Он сложил пиджак и, закинув его на плечо, начал спускаться по узкой лестнице вниз, стараясь выглядеть непринужденно. Он не хотел шуметь и переступал со ступеньки на ступеньку очень медленно.
Она была на кухне, маленькая проворная старушка с пучком непослушных седых волос на затылке. Она стояла на сером линолеуме около раковины, в шлепанцах из шотландки, и резала овощи точными и сильными движениями.
— Здравствуйте, — сказал он.
— Позвонить хотите? — спросила она, собирая овощи в дуршлаг тонкими пальцами в голубых прожилках. Ему показалось, что она нарезала овощей больше, чем требовалось на одного человека, но, с другой стороны, она запросто могла съесть все сама, чтобы проверить реакцию своего организма.
— Да, — протянул он, оглядывая стерильную, как у Элизабет-Джейн, белую кухню. — Было бы замечательно. — В сушке были две чашки и одна чайная ложка.
— В первой комнате. — Она указала на гостиную в передней части дома и повернулась, вытирая руки о передник. Она выглядела старой, но вблизи ее кожа оказалась гладкой. Лицо портила только огромная родинка над верхней губой. За очками в металлической оправе сияли ясные и умные глаза.
Он прошел в первую комнату, слыша за собой шарканье ее шлепанцев. Все окна передней части дома были раскрыты, а стена в гостиной оказалась стеклянной: отсюда открывался изумительный вид на море. В ясный день у самого горизонта было видно Ирландию и остров Арран с самой высокой вершиной Гоут-Фелл. Облака, словно из белого хлопка, неподвижно висели над домом, но яркость солнца, заполнявшего всю комнату, только усилила головную боль.
Женщина пальцем указала на старинный бежевый телефонный аппарат, стоявший на деревянном буфете. Проходя мимо, она неодобрительно надула губы.
— Моя машина? — спросил он.
— Взорвалась. Никто ничего не видел. У нас всегда так. Она так и будет там лежать, у поля. Он захочет, чтобы вы ее убрали.
Макалпин не стал допытываться, кого она имела в виду.
Она вышла из комнаты, а он позвонил в участок и попросил соединить с отделом расследования убийств: с Костелло или Андерсоном. Он мог доверять только им.
Трубку взяли, но прерванный разговор продолжался.
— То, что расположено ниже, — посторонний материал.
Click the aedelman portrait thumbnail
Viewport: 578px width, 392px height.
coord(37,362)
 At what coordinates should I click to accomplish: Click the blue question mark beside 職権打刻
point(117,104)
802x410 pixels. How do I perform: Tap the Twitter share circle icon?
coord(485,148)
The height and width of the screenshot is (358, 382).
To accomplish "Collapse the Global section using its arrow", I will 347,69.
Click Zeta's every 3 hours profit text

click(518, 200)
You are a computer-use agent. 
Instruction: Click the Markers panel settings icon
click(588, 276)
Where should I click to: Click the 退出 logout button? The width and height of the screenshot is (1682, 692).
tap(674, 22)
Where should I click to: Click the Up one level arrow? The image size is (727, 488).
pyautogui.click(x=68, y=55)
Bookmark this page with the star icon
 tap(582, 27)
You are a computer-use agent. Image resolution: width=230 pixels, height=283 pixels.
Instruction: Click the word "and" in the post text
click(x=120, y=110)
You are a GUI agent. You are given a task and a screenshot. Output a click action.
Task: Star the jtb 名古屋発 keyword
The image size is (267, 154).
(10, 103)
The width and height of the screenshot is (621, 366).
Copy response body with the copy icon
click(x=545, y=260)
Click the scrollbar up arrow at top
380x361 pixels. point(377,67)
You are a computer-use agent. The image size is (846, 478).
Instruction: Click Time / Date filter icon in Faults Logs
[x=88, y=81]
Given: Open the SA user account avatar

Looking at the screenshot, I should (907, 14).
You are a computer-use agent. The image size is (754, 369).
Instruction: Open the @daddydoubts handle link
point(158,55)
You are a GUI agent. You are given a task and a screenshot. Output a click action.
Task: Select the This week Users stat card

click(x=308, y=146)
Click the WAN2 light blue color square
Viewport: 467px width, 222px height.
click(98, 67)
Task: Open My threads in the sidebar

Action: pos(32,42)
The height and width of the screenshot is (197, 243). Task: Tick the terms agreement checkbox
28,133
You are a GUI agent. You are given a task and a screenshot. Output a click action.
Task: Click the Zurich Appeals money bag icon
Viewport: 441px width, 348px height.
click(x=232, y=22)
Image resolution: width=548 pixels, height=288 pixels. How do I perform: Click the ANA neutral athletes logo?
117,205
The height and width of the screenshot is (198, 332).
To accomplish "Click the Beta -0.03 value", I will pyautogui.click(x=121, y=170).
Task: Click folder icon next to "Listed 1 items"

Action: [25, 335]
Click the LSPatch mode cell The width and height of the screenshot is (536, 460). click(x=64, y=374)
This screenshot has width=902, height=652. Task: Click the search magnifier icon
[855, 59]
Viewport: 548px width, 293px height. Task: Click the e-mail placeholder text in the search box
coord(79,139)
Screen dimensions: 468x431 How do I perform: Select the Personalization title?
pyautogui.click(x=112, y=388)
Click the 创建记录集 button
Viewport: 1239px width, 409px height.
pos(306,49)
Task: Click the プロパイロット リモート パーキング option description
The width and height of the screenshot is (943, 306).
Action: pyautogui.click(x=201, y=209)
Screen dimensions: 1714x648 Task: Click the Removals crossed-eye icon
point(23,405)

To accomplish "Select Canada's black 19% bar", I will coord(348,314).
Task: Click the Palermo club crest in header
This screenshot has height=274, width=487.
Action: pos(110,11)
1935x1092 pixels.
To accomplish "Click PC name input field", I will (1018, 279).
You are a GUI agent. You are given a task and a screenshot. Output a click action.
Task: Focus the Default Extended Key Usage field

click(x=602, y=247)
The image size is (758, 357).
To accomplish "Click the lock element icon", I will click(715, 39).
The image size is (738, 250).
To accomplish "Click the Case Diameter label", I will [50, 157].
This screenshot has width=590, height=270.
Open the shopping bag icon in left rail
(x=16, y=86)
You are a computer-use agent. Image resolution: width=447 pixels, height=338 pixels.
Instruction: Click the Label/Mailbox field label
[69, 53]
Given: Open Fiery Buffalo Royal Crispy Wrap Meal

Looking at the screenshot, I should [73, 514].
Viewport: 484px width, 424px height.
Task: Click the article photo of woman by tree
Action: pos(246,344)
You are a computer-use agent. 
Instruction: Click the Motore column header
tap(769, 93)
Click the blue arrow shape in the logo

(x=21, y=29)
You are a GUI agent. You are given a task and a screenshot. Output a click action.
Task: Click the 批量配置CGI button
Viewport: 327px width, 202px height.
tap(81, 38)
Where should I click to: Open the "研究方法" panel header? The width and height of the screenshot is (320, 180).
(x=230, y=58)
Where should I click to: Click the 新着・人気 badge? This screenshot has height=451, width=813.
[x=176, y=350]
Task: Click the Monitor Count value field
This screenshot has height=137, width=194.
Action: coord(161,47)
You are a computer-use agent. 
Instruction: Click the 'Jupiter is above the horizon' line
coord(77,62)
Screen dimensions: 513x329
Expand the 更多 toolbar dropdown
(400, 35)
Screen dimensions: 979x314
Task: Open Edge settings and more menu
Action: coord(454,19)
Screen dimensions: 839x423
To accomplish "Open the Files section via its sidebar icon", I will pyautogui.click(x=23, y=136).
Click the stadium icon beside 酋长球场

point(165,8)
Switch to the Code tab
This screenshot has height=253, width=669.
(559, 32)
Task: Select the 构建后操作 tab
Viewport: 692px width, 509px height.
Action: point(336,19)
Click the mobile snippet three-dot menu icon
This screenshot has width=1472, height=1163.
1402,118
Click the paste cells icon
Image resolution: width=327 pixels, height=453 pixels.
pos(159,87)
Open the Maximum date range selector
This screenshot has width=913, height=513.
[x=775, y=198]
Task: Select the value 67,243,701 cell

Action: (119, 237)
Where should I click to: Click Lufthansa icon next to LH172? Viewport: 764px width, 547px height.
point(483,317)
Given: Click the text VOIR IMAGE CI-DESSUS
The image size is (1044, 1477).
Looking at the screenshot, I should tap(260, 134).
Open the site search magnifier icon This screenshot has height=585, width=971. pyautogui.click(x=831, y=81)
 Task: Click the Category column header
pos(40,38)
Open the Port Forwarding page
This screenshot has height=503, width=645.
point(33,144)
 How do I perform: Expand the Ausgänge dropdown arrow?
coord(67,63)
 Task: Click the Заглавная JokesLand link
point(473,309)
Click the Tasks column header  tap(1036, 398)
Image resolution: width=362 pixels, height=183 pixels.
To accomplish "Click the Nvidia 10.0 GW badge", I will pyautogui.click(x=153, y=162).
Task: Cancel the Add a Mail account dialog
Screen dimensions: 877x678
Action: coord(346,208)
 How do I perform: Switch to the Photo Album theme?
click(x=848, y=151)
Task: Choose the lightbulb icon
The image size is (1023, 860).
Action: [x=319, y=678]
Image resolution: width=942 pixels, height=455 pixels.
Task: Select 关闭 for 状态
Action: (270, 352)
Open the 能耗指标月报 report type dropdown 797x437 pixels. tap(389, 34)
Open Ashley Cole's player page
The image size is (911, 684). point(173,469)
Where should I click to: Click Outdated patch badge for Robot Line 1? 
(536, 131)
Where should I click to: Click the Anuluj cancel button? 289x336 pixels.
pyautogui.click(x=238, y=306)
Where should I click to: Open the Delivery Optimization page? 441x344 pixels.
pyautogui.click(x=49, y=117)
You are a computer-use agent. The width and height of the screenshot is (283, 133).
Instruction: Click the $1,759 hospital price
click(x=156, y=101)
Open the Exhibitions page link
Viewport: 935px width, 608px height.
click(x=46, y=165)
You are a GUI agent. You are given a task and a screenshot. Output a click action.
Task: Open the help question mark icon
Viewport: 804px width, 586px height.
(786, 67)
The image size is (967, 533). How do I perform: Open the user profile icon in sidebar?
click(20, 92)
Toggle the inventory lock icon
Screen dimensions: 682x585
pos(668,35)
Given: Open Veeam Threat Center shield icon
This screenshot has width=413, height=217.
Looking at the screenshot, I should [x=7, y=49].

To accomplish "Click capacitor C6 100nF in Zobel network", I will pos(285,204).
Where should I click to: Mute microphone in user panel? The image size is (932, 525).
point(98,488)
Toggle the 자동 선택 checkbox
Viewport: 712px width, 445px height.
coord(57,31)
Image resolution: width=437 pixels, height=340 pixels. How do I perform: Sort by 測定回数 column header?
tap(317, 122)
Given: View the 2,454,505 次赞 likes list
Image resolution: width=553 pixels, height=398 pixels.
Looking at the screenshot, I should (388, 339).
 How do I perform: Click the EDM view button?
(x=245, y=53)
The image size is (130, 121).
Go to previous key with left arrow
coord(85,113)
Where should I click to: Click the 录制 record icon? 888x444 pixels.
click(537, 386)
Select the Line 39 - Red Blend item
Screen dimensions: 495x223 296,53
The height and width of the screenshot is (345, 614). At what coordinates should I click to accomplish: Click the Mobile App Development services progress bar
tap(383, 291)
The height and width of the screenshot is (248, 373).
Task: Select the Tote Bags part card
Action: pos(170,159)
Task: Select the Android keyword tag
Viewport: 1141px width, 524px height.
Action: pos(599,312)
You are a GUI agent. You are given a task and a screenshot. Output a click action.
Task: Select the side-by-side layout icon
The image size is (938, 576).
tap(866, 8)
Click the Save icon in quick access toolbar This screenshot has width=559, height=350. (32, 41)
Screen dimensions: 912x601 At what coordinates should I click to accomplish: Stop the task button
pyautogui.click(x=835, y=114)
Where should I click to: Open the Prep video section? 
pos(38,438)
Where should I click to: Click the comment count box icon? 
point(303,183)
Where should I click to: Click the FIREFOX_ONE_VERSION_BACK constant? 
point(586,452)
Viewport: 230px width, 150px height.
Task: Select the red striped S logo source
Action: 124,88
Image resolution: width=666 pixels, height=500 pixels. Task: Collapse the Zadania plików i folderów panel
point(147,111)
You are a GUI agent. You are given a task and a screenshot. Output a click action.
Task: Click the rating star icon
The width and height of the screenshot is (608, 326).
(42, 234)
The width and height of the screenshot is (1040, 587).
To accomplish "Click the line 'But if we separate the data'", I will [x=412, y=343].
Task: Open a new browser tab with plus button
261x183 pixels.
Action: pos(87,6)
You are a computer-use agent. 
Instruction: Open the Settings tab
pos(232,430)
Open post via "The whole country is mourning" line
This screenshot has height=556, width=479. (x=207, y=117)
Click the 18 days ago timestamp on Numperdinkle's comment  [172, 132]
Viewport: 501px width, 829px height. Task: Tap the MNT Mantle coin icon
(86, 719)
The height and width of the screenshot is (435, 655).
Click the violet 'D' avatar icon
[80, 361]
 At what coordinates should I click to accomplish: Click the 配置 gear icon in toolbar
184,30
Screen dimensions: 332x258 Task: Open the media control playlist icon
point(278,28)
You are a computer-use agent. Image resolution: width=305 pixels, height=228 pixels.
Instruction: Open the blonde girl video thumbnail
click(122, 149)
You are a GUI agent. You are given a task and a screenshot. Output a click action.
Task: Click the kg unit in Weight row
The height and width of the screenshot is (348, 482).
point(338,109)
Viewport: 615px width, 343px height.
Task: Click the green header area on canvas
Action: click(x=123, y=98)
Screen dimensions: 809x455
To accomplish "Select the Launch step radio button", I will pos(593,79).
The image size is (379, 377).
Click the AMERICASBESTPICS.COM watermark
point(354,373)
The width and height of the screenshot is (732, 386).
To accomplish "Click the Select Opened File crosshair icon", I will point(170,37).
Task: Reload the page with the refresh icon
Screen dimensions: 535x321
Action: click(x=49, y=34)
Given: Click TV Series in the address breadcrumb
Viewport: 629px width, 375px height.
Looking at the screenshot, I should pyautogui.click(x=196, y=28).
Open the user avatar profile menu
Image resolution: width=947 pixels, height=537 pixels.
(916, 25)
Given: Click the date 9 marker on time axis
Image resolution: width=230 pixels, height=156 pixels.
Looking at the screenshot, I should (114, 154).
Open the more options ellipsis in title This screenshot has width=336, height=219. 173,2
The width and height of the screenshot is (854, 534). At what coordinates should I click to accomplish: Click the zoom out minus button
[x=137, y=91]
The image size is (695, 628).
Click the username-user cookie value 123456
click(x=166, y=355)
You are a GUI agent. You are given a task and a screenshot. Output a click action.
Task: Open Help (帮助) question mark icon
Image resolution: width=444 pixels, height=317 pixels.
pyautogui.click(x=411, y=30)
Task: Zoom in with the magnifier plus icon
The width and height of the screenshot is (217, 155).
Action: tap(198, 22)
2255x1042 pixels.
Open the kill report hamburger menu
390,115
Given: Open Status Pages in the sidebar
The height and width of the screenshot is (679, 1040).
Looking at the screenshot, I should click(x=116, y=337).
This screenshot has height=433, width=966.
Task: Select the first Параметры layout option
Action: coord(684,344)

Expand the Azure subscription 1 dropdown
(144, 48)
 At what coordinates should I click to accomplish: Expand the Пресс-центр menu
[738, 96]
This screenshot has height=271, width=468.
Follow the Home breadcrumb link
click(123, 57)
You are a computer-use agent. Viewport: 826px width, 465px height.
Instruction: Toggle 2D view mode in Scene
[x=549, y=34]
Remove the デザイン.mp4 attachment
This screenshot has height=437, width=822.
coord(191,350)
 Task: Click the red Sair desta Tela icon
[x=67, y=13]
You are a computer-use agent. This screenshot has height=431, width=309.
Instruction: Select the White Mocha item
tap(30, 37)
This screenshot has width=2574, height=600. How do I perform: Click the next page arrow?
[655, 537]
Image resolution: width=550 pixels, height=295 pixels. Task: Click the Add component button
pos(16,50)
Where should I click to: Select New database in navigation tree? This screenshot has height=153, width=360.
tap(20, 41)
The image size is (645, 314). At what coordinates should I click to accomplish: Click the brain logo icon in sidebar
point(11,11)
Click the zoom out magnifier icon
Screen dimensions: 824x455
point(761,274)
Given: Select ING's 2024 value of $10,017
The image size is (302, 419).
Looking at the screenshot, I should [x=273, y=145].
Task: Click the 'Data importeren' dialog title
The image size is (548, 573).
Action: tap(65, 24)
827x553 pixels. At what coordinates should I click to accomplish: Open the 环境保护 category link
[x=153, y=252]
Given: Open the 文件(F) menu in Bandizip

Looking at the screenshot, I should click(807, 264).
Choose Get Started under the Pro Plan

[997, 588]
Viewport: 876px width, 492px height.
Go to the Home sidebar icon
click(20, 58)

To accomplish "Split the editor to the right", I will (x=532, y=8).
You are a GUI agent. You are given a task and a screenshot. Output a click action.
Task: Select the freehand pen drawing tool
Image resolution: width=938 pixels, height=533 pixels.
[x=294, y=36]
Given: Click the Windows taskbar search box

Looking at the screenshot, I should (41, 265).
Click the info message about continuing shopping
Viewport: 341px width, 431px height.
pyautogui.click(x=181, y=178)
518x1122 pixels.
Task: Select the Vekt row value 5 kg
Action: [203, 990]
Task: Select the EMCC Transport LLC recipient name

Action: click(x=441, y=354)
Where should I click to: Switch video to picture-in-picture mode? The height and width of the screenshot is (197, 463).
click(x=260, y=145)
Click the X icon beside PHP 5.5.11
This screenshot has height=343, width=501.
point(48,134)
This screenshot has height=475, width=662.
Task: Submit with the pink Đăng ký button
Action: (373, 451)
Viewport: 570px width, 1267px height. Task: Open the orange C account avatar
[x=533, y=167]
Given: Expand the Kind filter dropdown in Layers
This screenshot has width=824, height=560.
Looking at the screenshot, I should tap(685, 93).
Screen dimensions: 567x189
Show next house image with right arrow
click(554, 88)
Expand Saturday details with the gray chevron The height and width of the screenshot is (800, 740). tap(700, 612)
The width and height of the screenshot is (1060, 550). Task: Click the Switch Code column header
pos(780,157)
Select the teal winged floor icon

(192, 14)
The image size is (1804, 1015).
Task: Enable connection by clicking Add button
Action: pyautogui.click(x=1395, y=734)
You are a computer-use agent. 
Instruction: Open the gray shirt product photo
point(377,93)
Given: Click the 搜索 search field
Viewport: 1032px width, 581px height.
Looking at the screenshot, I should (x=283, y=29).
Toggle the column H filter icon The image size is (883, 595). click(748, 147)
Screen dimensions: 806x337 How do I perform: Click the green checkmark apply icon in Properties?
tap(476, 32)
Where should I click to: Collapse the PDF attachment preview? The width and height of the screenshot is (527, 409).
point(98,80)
Он слышал шуршание бумаг, отдаленные голоса, и наконец: «Здравствуйте. Я могу вам помочь?»
Он опять позвал Андерсона. Голос на другом конце закричал:
— Кто-нибудь видел Андерсона? — И затем: — Извините, но его нет на месте.
— Можете дать его мобильный?
— Мы не даем…
— Какого черта! Это старший инспектор Макалпин! Его номер!
Голос на другом конце помедлил.
— Да, хорошо.
Все так вот просто?
Он набрал номер и переложил трубку в левую руку — на весу плечу было легче. Он провел ладонью по волосам и поморщился от запаха рвоты, бензина и грязи.
Пока шла переадресация сигнала для соединения, он отодвинулся, чтобы не стоять на солнце, и оглядел комнату. На полу около старого буфета, из тех, на которые обычно ставили проигрыватели, лежала пачка долгоиграющих пластинок: Фрэнк Синатра, Дин Мартин, «Романтичные шестидесятые». Ей было точно за шестьдесят, и он готов был поспорить, что никакой романтики в ее жизни давно не было. Он улыбнулся — игра слов, и губа треснула.